Pantone is a company that created various colour matching systems for the printing industry, There are Pantone colours that are CMYK (process colours), and there are Pantone colours that are spot colours made from mixed inks. So, your question doesn't really make sense. I assume you actually mean Pantone Spot colours

CMYK printing uses four colours of ink (cyan, magenta, yellow and black), sometimes also called full colour process printing, and it requires four printing plates, and often a printing press with four colour heads, or perhaps even two passes through a two colour press.

If you add a Pantone spot colour, and also want full colour process printing on the same sheet (for printing photographic images for example) - that would be five colour printing, and that would be more expensive. It would require an additional print head, or an additional pass through the press, and an additional plate, etc.

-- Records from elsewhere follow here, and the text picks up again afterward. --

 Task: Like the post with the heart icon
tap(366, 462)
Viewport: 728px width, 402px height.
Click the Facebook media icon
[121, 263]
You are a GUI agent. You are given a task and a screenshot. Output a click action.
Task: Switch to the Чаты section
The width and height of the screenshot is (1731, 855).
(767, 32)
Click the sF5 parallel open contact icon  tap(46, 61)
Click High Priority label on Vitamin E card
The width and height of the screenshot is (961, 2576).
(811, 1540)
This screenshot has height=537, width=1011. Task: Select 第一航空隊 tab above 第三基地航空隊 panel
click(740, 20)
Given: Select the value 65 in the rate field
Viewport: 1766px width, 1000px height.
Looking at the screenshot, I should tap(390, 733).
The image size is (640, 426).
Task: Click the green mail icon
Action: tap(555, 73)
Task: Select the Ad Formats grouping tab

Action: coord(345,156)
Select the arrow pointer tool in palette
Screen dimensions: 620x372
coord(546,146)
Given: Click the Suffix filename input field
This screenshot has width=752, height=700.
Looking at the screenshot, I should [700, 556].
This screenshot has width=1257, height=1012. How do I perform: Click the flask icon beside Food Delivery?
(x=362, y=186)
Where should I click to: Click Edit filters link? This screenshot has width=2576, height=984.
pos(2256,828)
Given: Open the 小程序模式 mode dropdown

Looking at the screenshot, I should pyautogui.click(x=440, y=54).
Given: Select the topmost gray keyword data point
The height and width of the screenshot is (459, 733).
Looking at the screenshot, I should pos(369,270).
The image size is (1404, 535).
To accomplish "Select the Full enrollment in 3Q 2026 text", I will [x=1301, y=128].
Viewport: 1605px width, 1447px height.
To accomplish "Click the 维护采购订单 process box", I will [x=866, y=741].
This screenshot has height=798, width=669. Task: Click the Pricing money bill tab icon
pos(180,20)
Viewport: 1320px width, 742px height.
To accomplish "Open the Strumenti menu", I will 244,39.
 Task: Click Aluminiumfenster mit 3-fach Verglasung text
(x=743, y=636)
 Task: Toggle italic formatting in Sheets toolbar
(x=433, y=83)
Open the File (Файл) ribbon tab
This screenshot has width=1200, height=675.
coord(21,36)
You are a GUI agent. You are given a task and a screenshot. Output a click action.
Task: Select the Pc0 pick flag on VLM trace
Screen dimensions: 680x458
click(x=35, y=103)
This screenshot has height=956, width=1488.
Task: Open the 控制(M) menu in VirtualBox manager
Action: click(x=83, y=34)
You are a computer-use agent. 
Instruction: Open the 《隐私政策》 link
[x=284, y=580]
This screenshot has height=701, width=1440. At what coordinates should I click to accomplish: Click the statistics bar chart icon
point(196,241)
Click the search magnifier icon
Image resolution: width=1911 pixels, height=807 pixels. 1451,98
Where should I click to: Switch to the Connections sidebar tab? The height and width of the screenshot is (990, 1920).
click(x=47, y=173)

Pantone spot colours are often used in printing commercial stationery, for example when you have a logo that is only one/two colours, and when process printing is not required. Printing in only two colours is often cheaper than printing in process colours. Spot colours also look better than process colours up close (see illustration below). This is especially true for small logos, or small coloured text, or line art.

Spot colours look quite different from process colours. Essentially, spot colours are made of solid ink, which is mixed by the printer to a formula guide, whereas CMYK colours are made up of different coloured halftone dots. So it's really a different printing process.

TLDR: Whether you choose CMYK or spot colours would depend on what the client wants, and what their budget is, and the kind of printing required. It's also possible to have both CMYK and spot colours.